*** Opening The data ***

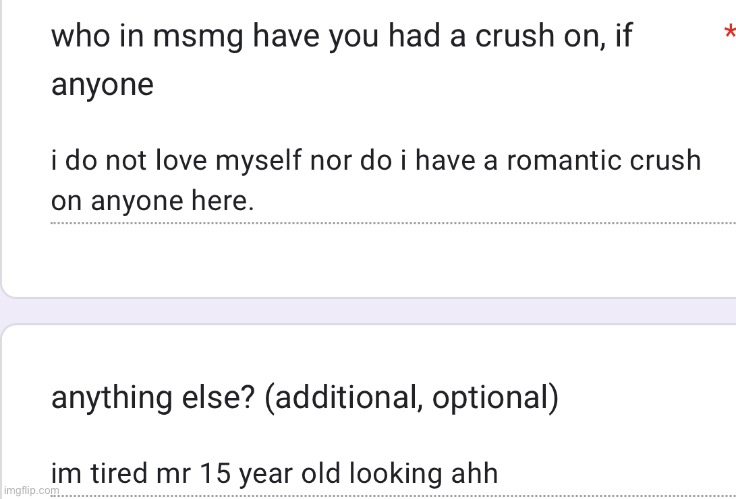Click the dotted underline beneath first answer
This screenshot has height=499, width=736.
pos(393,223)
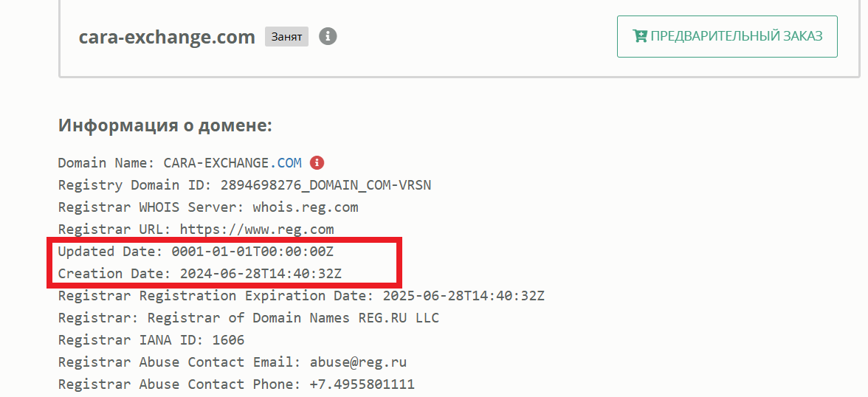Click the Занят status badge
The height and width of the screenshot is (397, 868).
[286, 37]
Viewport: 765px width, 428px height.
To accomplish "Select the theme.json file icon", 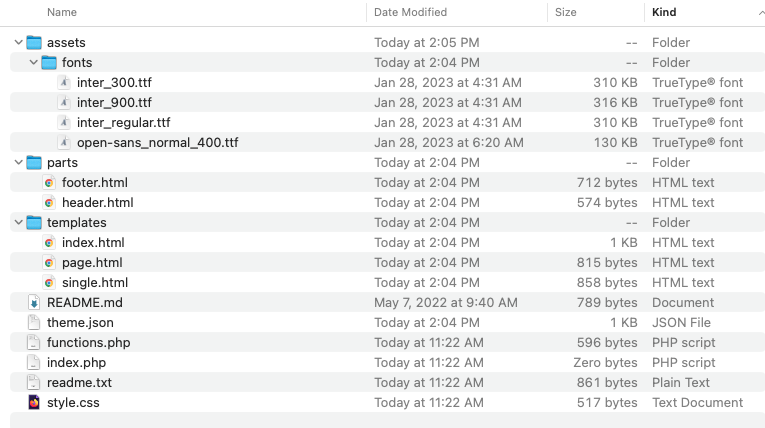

*** Closing The data ***

Work instruction — Give back, word for word, the lines from the one containing "Viewport: 765px width, 428px height." through the last line of the listing above; include both ends and exclude the pictures.

Result for this task —
Viewport: 765px width, 428px height.
To accomplish "Select the theme.json file icon", 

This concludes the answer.